江家三兄弟上了岸。
謝翠娥給雨生餵了點米糊後,臉上掛著溫柔的笑容,轉頭笑著問江一龍,「老公,爺老倌召集你們幾兄弟,大會有什麼精神傳達下來啊?」
江一龍把「大會」的經過娓娓道來。
謝翠娥笑著說:「爺老倌嘴硬心軟,實際最疼你們了。」
兩人邊說邊逗弄著雨生,享受著這份難得的寧靜與溫馨。
「爸……爸爸……爸……」忽然,雨生笑著喊出了幾個模糊的音節。
江一龍驚喜地瞪大了眼,「翠娥,翠娥,你聽見沒?雨生曉得喊爸爸了,雨生曉得喊爸爸啦!」
他激動得像撿了個天大的寶貝,眼睛裡閃爍著幸福的星光,忍不住抱著雨生舉起來轉圈!
謝翠娥溫柔地笑了,眼裡滿是柔情。
江一龍抱著雨生親了又親,期待地說:「好崽,再喊一句,再喊一句爸爸給我聽……」
「爸爸……媽媽……」雨生眨巴著圓溜溜的大眼睛,裂開嘴笑了笑,撲進了江一龍的懷裡。
就在這時,賀貴明急急忙忙地敲響了江一龍的門。
江一龍還沒來得及說話,賀貴明就焦急地開口。
「一龍,哥能不能求你一件事?」
「什麼事?」
「你金花嫂子快要生了,能不能讓她到你的船上去躲躲?」賀貴明面露難色。
宋金花去年顯懷後就回了娘家,她在娘家深居簡出,儘量不引人注意,然而懷到六個月的時候還是被人發現了端倪,不曉得哪個背地裡給婦女主任告了狀。若非娘家村子的大隊書記和她爺老倌有點子交情,提前給她家通了氣,只怕宋金花就被抓去落了胎。

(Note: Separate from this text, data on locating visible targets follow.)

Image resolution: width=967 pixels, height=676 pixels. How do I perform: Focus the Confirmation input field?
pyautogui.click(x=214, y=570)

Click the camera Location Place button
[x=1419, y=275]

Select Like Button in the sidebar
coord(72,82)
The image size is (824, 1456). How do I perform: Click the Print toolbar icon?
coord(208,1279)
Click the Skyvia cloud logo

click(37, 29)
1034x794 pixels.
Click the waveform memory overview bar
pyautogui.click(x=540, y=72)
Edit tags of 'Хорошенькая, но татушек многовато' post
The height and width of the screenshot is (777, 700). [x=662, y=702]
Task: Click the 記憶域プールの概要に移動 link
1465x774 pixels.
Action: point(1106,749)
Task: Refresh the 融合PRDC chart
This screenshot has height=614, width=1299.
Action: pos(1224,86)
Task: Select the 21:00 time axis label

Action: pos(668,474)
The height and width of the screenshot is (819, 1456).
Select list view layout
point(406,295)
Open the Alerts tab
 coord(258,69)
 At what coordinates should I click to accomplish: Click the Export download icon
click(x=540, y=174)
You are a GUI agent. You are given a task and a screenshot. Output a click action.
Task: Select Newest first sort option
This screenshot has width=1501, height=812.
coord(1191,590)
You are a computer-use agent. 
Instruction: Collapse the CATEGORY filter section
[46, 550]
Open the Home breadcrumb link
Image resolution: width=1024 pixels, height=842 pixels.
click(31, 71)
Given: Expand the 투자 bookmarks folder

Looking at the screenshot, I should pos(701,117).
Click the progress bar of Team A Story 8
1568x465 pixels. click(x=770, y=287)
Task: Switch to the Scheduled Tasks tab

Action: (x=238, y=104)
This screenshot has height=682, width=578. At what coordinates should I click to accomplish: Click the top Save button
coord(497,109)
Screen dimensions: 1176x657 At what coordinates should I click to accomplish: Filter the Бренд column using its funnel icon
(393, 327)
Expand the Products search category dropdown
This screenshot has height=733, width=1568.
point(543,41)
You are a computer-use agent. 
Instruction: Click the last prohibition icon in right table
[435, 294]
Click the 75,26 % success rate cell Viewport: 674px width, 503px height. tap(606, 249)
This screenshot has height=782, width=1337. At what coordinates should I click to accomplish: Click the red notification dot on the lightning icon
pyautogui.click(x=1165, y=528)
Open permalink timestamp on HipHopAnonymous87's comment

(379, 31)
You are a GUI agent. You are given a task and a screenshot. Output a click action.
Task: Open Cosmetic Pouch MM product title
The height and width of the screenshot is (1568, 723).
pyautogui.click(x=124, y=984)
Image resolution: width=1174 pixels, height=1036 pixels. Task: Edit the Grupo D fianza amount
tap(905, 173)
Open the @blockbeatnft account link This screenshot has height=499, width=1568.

娘家不能留了,宋金花又輾轉去了舅舅家、姨媽家,一大家子親戚投奔了個遍,宋金花提心弔膽好不容易挨到現在八個多月,實在沒地方去了。賀貴明無奈之下只得來找江一龍。
只有船上水裡,岸上管不到,過不去,或許能讓宋金花安全生下孩子。
「一龍,你放心,最多不超過兩個月。金花就快要生了,要是現在被計生辦抓起去,我真的會氣瘋了去,也對不起她這幾個月做賊一樣的四處躲!」
謝翠娥揪心地說:「賀哥,我們的船空著也是空著,讓嫂子去住沒問題。嫂子在哪裡,一龍,你趕緊去接!」
江一龍批了件外套,拿起船槳就要出門。
「翠娥,你帶雨生等我回來。」
賀貴明鬆了口氣,感激地說:「一龍,多謝你們。她就在碼頭邊。我不敢帶她進村,怕被人看見。」
江一龍跟著賀貴明趁著月色去了碼頭。寧靜的碼頭上,幽幽的湖水輕拍著湖岸。一叢叢比人還高的蘆葦影影綽綽,在夜風中左搖右擺。蘆葦叢掩映下的陰影中,一個瘦削的身影蜷縮著身子瑟瑟發抖。
「金花……」賀貴明連忙過去摟住了她。
宋金花好像一隻抱著翅膀的驚弓之鳥,顫顫巍巍地帶了哭腔,「貴明,你總算回來了。一龍,這次真的要辛苦你們了。」
「嫂子,我們幾個就不要客氣了。」江一龍悄聲從碼頭邊撐出了運魚的小漁船,賀貴明小心翼翼地扶著宋金花進了船艙。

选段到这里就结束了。